Amidst the many events of the mid-1970s, the Middle East oil crisis was an ongoing event that would take its toll on many a record release for several years -- oil being a key ingredient in the creation of vinyl records. I certainly have no facts here and am not pointing fingers, but some entities were rumored to have used recycled vinyl or cut corners other ways to stretch the available resources. On top of this, Fantasy Records of the mid-late 70s was known for its rather flimsy vinyl pressings, many appearing as thin as the oft-loathed RCA Dynaflex formulation (I have some Fantasy issues from this period that are arguably thinner than Dynaflex!).
One major side-effect of these shortcuts resulted in noisy pressings... I have had two copies of the Fantasy album over the years (including my current one which I'm not real happy with) that I have found to be fairly noisy.

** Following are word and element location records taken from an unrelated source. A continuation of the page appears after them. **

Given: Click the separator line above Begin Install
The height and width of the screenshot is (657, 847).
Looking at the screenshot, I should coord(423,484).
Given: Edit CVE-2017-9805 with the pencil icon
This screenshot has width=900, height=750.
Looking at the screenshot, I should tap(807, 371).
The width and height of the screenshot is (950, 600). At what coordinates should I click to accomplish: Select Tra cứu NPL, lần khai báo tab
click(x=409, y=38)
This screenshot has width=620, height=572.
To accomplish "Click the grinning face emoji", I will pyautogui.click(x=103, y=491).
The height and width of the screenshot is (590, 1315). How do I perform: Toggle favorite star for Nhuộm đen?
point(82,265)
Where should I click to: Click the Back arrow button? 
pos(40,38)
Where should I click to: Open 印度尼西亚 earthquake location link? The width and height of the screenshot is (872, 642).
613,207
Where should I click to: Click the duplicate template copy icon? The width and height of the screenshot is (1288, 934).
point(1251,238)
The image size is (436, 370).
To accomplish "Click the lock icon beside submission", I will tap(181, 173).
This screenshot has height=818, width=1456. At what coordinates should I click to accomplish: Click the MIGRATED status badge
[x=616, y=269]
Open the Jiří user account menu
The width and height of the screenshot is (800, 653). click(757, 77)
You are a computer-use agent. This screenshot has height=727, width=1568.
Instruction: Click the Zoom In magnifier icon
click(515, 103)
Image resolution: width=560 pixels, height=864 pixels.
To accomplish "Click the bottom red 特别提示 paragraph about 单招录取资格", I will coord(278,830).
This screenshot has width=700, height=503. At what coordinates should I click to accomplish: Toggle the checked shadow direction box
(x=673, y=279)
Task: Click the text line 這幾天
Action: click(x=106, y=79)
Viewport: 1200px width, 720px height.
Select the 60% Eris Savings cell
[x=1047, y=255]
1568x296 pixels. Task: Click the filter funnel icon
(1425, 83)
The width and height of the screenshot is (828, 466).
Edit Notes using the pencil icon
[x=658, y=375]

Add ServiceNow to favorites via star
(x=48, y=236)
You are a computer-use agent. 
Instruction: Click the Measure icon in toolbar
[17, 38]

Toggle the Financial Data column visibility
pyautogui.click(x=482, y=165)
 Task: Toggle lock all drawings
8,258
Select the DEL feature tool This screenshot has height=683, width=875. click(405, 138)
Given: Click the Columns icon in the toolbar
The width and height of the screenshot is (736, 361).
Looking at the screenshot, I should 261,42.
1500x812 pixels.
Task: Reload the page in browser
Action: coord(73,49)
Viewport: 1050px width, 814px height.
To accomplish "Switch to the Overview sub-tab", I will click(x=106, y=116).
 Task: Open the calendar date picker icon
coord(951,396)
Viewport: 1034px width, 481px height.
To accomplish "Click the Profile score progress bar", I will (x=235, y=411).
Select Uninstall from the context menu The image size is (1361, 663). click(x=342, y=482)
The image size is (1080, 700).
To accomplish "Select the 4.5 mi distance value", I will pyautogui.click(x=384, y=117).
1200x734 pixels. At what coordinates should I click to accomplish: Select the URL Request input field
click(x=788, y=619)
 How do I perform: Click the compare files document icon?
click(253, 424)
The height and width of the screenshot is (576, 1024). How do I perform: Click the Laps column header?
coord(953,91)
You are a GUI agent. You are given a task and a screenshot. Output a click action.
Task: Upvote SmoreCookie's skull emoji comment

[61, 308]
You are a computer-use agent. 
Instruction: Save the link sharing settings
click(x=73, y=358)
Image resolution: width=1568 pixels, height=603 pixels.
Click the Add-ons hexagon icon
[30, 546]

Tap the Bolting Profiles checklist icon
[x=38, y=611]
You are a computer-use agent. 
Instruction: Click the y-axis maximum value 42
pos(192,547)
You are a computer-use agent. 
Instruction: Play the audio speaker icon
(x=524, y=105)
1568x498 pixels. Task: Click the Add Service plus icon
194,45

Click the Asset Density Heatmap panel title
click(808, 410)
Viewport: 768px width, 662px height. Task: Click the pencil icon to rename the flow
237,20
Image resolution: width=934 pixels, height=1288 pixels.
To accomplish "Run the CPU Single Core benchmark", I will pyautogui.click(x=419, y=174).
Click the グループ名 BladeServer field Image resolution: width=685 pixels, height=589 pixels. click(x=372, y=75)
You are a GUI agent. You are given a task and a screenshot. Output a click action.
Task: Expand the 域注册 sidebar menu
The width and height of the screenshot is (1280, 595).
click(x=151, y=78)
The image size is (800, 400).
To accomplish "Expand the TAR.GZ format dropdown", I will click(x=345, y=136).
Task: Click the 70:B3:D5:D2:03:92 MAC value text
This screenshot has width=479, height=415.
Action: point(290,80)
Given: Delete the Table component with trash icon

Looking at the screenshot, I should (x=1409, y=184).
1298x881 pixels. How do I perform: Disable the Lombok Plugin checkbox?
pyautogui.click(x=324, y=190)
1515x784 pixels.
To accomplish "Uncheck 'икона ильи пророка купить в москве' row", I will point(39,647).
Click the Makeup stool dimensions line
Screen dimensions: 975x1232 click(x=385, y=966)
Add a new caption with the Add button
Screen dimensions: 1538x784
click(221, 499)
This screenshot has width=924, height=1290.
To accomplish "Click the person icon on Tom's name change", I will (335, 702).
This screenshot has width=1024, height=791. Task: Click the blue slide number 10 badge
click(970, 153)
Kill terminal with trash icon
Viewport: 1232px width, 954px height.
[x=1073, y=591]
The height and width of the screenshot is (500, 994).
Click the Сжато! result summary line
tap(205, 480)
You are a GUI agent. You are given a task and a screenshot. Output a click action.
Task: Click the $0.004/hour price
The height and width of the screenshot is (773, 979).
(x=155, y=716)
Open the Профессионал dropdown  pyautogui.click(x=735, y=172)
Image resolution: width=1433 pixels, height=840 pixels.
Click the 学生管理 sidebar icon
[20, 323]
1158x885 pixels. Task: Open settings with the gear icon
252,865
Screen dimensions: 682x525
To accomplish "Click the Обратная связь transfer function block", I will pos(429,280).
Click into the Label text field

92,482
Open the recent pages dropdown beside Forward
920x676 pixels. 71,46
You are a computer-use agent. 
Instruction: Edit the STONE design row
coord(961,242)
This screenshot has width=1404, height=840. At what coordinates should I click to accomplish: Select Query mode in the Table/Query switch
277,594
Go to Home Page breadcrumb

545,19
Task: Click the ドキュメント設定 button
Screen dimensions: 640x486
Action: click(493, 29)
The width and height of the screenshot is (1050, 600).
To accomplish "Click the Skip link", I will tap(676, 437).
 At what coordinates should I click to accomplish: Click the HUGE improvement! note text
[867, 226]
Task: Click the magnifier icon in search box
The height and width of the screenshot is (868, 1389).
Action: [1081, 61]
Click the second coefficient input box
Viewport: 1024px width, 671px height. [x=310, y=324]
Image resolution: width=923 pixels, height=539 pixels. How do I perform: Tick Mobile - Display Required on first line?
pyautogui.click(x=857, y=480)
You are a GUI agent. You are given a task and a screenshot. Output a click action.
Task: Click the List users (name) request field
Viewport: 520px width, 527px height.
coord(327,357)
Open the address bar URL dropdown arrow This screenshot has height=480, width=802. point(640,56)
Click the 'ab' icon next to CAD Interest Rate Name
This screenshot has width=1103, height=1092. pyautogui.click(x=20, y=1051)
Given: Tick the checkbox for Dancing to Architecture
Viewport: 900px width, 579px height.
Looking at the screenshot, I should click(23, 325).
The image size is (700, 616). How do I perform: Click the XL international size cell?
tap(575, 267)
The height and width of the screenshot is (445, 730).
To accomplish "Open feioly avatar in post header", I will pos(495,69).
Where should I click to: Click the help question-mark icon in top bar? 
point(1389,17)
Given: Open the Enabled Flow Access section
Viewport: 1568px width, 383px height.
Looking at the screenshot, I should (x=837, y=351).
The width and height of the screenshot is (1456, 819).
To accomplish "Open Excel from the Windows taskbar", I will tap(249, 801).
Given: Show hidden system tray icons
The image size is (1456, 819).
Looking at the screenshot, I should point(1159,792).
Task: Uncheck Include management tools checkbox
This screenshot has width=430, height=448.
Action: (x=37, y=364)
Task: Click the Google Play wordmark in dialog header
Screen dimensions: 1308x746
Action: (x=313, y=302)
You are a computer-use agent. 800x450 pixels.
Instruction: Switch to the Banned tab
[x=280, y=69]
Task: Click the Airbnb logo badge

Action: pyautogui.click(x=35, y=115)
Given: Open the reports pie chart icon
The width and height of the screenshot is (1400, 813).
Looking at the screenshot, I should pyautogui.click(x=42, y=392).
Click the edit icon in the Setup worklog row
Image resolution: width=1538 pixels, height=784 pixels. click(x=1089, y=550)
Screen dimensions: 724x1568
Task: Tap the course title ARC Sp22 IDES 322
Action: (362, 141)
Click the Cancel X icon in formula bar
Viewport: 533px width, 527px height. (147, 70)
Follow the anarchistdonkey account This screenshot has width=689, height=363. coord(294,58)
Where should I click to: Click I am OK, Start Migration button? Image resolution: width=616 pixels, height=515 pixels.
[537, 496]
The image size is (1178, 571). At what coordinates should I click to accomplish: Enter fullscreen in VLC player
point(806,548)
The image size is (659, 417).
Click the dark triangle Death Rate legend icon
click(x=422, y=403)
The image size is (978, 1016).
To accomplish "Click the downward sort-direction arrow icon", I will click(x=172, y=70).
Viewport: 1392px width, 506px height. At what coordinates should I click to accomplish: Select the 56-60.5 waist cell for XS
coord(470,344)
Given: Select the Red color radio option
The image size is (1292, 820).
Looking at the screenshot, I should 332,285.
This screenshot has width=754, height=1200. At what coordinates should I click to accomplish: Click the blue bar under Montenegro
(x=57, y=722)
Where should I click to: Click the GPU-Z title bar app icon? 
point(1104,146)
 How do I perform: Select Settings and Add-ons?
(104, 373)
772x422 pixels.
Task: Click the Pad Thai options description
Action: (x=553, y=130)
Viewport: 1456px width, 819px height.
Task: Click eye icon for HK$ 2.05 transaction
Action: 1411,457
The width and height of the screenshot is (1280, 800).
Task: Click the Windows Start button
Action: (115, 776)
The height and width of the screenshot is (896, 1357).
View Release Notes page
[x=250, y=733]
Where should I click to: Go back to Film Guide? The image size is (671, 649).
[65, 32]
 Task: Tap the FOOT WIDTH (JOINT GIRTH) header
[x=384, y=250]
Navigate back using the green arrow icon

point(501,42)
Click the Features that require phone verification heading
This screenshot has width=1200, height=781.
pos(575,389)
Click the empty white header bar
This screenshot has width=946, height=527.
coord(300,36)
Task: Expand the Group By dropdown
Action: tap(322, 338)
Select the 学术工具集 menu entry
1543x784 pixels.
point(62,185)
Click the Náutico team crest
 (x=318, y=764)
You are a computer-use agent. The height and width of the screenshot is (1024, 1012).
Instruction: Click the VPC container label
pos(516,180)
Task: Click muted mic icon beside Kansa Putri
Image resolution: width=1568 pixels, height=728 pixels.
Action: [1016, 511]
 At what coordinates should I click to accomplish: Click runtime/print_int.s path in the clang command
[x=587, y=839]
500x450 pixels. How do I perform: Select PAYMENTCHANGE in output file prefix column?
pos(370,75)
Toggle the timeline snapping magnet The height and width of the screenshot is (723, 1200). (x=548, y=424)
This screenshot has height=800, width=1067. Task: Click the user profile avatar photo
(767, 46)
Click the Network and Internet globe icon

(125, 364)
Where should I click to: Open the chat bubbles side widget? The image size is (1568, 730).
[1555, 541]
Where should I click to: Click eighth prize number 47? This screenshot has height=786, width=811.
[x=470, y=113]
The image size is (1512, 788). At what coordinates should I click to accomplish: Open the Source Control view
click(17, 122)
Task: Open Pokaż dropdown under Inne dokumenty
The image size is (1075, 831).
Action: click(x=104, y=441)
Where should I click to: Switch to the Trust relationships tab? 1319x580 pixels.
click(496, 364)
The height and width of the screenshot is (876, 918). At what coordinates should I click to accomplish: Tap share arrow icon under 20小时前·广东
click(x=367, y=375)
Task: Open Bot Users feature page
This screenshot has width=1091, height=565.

The other thing I found kind of curious is that by the mid-70s Mr. Bennett had ended his relations with Columbia Records and eventually started his own label, Improv Records. Usually artists start their own labels to keep their careers going when a major label has lost interest (ie. albums stop selling) or to maintain artistic controls. I suspect both were factors in Mr. Bennett's case. Thankfully, as far as I know, he never was pushed to make a disco record (but apparently, according to the Wiki, he was coerced by his label to make some pop recordings in 1970 that he didn't like much.
Anyhow, even after putting out an album as artistically wonderful as the first 1975 collaboration with Bill Evans, by the time of the 1977 release, Fantasy Records did not release the successor, for whatever reason. Instead it Bennett's own Improv label put it out (distributed by Audiofidelity, a budget label as I remember, with audiophile roots if I'm not mistaken, back in the 1950s).
I'll be blunt: Together Again was kind of a cheesy looking package, with weak design elements and such. The duo had recorded an arguably better follow up album there, but their label dropped the ball cutting corners with a cheap looking cover and only an incrementally better sounding pressing than the Fantasy release. Apparently, the album's distribution wasn't so good either...
This music deserved better treatment.